Prelude Technical and Organizational Measures

This document describes technical and organizational security measures and controls implemented by Prelude Research, Inc. (hereafter “Prelude”), to protect personal data and ensure the ongoing confidentiality, integrity and availability of our products and services.

This document is a high-level overview of Prelude’s technical and organizational security measures. More details on the measures we implement are available upon request. Prelude reserves the right to revise these technical and organizational measures at any time, without notice, so long as any such revisions will not materially reduce or weaken the protection provided for personal data that Prelude processes in providing its various services. In the unlikely event that Prelude does materially reduce its security, Prelude shall notify its customers.

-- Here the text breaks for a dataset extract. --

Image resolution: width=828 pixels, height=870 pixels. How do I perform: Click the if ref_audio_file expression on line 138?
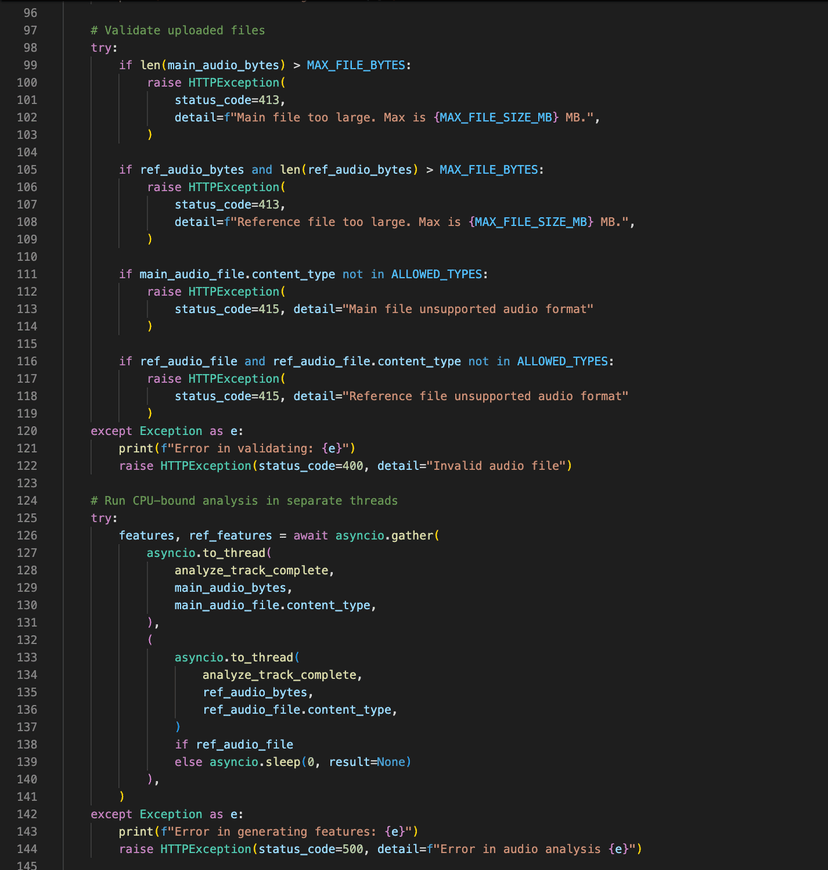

Prelude takes the following technical and organizational security measures to protect personal data:

  1. Confidentiality 
  • Electronic Access Control: No unauthorized use of the Data Processing and Data Storage Systems, e.g.: (secure) passwords, automatic blocking/locking mechanisms, two-factor authentication, encryption of data carriers/storage media
  • Internal Access Control (permissions for user rights of access to and amendment of data): No unauthorized reading, copying, changes, or deletions of data within the system, e.g. rights authorization concept, need-based rights of access, logging of system access events
  • Separation according to purpose: The separated processing of data, which is collected for differing purposes, e.g. multiple Controller support, sandboxing;
  • Pseudonymization: The processing of personal data in such a method/way, that the data cannot be associated with a specific data subject without the assistance of additional information, provided that this additional information is stored separately, and is subject to appropriate technical and organizational measures.
  1. Integrity 
  • Data Transfer Control: No unauthorized reading, copying, changes, or deletions of data with electronic transfer or transport, e.g.: encryption, Virtual Private Networks (VPN), electronic signature;
  • Data Entry Control: Verification, whether and by whom personal data is entered into a data processing system, is changed or deleted, e.g.: logging, document management.
  1. Resilience
  • Prevention of accidental or willful destruction or loss, e.g.: backup/replication strategy (online/offline; on-site/off-site), virus protection, firewall, reporting procedures, and contingency planning.
  1. Procedures for regular testing, assessment, and evaluation of our employees on data privacy and security.
  1. No third-party data processing without corresponding instructions from the Data Controller, e.g.: clear and unambiguous contractual arrangements, formalized Order Management, strict controls on the selection of the service provider, duty of pre-evaluation, supervisory follow-up checks. 
  2. Prelude has obtained SOC2 certification, effective as of July 14, 2023.